One note unrelated to performance - File.stream! returns lines by default, but a CSV row may span multiple lines if it contains an embedded \n. For instance, this is a valid CSV with one row and three columns:

foo,"bar
baz",wat

parse_stream has additional machinery to handle escapes (like the " before bar on line 1 above) that cross line boundaries, but parse_string assumes the given string contains the whole CSV file.

Schultzer · March 8, 2023, 9:51pm

I would recommend you benchmark your code: Readme — Benchee v1.1.0.

And I’m corious as to why you use :binary.copy like that?
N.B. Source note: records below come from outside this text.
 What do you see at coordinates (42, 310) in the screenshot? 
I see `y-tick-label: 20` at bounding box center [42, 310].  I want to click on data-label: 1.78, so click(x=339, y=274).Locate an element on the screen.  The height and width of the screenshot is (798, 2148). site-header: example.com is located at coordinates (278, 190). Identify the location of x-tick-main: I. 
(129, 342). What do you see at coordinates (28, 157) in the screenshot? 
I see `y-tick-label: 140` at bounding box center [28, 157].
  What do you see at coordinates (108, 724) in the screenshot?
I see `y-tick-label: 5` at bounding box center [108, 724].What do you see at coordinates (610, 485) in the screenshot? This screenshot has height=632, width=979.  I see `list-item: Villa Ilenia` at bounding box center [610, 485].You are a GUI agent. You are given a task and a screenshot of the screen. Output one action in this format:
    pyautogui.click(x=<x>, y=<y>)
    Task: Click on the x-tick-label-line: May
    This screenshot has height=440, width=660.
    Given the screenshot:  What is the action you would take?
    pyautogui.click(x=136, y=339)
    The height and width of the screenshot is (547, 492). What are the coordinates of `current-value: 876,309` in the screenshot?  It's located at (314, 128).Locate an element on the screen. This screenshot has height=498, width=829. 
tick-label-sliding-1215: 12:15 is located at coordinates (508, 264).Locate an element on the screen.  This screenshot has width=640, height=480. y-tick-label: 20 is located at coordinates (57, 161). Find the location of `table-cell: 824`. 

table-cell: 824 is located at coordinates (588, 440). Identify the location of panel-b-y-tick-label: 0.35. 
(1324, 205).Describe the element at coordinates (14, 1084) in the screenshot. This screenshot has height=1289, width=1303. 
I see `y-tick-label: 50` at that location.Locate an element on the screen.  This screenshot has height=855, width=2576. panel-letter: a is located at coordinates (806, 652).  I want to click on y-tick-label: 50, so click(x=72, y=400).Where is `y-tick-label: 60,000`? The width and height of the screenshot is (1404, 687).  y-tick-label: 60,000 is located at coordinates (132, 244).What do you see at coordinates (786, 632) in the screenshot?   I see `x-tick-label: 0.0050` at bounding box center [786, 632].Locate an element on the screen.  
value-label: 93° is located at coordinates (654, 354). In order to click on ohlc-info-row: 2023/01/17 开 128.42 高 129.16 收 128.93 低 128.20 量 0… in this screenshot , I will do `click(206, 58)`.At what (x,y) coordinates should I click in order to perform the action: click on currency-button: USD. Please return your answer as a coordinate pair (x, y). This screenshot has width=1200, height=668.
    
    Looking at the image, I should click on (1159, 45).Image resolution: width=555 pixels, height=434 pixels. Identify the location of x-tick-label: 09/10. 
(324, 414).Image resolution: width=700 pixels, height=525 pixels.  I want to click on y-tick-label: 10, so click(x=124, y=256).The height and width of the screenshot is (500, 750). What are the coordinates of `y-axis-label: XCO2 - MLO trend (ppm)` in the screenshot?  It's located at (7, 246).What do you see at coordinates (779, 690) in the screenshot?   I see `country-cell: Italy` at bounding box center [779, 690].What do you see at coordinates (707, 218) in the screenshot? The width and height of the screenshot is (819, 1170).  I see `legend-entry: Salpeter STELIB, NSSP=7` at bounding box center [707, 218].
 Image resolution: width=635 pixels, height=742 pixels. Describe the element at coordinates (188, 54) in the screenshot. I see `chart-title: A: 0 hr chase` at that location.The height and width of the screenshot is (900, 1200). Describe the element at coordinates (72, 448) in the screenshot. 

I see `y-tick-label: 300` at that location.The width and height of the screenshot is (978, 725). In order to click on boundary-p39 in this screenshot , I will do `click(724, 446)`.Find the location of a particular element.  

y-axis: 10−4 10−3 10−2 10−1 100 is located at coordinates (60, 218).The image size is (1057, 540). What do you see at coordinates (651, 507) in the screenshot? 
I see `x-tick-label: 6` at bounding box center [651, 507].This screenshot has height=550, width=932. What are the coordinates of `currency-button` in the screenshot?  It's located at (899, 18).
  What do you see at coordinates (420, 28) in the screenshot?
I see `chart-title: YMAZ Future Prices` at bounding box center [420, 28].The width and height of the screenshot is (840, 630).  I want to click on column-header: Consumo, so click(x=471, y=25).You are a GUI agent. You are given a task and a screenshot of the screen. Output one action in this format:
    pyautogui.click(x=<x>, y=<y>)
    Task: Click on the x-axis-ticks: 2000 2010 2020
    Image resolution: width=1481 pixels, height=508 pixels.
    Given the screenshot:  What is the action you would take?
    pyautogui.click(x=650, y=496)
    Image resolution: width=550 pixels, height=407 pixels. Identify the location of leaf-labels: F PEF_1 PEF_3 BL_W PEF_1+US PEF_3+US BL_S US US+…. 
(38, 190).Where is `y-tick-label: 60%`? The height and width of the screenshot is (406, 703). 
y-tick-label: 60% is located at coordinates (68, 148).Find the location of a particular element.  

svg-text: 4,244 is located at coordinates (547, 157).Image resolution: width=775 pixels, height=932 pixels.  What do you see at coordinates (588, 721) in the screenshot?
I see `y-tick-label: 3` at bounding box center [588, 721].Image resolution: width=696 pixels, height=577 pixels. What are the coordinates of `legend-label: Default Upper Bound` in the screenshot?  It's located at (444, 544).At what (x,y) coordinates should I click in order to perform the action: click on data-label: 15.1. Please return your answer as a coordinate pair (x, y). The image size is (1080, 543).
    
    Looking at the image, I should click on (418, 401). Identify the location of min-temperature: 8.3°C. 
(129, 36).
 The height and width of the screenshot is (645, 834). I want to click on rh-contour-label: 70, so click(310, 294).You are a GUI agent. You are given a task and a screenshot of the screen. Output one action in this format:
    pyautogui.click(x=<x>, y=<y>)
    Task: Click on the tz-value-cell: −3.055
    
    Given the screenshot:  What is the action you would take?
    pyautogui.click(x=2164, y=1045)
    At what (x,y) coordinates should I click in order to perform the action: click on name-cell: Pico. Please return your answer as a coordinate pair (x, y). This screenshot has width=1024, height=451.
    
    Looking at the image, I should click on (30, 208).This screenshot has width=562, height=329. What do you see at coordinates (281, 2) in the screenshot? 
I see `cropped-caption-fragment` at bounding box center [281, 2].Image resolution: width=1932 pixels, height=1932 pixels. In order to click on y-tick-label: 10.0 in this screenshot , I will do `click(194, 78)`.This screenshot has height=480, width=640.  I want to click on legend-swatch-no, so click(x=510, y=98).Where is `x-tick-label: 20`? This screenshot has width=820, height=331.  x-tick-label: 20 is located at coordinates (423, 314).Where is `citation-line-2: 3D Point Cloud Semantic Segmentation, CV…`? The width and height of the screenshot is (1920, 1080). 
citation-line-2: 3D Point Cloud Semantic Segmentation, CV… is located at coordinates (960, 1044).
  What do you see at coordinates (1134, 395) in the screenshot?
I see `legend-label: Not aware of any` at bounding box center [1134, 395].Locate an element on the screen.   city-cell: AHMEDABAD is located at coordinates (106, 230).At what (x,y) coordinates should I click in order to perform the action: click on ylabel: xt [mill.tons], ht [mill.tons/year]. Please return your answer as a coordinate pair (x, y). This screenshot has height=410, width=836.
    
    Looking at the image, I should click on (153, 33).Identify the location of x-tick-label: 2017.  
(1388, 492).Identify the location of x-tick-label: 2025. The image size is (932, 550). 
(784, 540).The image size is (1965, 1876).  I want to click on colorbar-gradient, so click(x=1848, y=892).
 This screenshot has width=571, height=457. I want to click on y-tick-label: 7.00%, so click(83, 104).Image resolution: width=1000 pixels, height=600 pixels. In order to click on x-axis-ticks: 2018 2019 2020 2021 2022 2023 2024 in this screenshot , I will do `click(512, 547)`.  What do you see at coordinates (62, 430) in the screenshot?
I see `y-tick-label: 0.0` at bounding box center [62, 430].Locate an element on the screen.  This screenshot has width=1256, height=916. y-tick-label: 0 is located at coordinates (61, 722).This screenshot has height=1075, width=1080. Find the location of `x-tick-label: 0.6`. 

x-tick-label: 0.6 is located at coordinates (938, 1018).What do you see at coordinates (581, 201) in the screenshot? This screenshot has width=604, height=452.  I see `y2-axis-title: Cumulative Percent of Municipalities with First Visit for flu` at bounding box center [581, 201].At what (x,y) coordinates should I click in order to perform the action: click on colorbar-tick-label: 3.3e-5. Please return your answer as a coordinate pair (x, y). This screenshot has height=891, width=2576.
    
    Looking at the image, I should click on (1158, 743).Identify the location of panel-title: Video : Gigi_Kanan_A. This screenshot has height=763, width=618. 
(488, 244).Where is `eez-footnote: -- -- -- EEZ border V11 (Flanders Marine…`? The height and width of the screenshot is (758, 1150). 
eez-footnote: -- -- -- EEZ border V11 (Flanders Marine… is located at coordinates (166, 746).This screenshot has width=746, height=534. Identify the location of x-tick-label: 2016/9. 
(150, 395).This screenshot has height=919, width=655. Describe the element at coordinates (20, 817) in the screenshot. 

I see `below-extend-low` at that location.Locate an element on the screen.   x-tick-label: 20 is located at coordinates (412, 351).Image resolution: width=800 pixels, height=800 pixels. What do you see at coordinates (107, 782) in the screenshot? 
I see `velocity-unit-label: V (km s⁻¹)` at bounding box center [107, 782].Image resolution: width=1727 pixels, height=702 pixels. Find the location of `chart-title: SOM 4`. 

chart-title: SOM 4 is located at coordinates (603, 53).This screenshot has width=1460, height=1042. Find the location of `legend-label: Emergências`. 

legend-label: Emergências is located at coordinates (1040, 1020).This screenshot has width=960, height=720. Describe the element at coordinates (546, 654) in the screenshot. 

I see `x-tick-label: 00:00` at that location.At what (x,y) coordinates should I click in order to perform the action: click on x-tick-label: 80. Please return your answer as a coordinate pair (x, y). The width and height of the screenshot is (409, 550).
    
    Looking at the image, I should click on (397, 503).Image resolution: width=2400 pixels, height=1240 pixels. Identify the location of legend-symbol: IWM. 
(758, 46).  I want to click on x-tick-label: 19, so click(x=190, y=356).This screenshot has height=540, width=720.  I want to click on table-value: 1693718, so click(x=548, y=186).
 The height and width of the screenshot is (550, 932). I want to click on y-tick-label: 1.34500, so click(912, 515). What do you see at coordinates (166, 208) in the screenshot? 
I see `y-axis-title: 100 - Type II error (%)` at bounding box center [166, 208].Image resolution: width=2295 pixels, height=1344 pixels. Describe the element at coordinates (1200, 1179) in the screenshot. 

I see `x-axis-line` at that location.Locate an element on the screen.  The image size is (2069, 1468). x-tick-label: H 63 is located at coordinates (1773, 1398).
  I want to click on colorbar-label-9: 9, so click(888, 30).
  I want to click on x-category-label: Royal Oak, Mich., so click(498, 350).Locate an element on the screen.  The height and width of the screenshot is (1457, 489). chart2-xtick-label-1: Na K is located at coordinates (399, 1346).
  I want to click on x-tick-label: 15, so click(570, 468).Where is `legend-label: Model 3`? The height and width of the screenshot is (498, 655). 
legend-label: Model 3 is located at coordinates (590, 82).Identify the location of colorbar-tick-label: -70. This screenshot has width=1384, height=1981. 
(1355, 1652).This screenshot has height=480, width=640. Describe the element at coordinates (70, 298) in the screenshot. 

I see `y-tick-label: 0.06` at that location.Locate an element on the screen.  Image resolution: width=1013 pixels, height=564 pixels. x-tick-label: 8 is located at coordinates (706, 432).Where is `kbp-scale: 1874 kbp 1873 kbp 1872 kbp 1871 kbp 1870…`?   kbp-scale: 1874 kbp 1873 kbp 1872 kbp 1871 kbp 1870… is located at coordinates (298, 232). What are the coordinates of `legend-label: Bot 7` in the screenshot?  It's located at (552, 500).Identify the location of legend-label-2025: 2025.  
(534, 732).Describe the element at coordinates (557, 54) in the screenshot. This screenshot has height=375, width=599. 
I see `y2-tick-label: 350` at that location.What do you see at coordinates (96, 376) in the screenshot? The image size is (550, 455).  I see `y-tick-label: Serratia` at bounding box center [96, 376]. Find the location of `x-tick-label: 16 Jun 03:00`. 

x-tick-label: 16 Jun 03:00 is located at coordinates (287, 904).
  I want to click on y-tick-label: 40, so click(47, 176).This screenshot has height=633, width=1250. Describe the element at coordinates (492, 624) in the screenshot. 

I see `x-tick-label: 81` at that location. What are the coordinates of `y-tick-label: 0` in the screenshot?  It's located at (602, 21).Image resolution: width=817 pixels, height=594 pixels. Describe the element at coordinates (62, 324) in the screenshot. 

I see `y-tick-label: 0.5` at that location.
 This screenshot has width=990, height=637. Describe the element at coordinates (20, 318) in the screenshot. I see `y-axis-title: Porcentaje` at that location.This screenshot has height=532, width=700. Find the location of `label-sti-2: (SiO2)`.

BradS2S · March 8, 2023, 9:57pm

raza_ep:

y objective is to read data (in the most performant approach) from multiple large CSV files, make minimal transformations and eventually write to output files. I want to ensure I am leveraging all the compute on my machine.

I am using the following deps:
      {:flow, "~> 1.2.3"},
      {:nimble_csv, "~> 1.2.0"},
      {:parallel_stream, "~> 1.1.0"}
Let me know your thoughts if this code is performant.
defmodule Sample do
  alias NimbleCSV.RFC4180, as: CSV


  def process_data(datafile) do
    datafile
    |> File.stream!()
    |> Flow.from_enumerable()
    |> Flow.map(fn row ->
      [row] = CSV.parse_string(row, skip_headers: false)
      %{
        id: :binary.copy(Enum.at(row, 0)),
        name: :binary.copy(Enum.at(row, 2)),
        place: :binary.copy(Enum.at(row, 4))
      }
    end)
    # |> Enum.to_list()
    |> Flow.run()
  end

  def read_files() do
    Path.wildcard("data/*.csv")
  end

  def init() do
    read_files()
    |> ParallelStream.map(fn file ->
      process_data(file)
    end)
    |>Enum.into([])
  end

end
Sample.init() invokes the file(s) processing.

Thanks,
Raza

Looks like File.Read is faster than File.Stream: Surprising behavior of File.stream vs File.read

raza_ep · March 8, 2023, 10:12pm

The intent is to use the data in later transformation processes.

https://hexdocs.pm/nimble_csv/NimbleCSV.html#module-binary-references

raza_ep · March 8, 2023, 10:14pm

Thanks for pointing this out. However, in my case, I am certain that the rows will not spill over to multiple lines.

dimitarvp · March 14, 2023, 7:43am

Any reason to use ParallelStream.map here when Task.async_stream works just fine? I’m likely missing something here.

But I would only swap that out and then benchmark.

What are your reservations towards your code? Has it proven to be slower than you wanted it to be?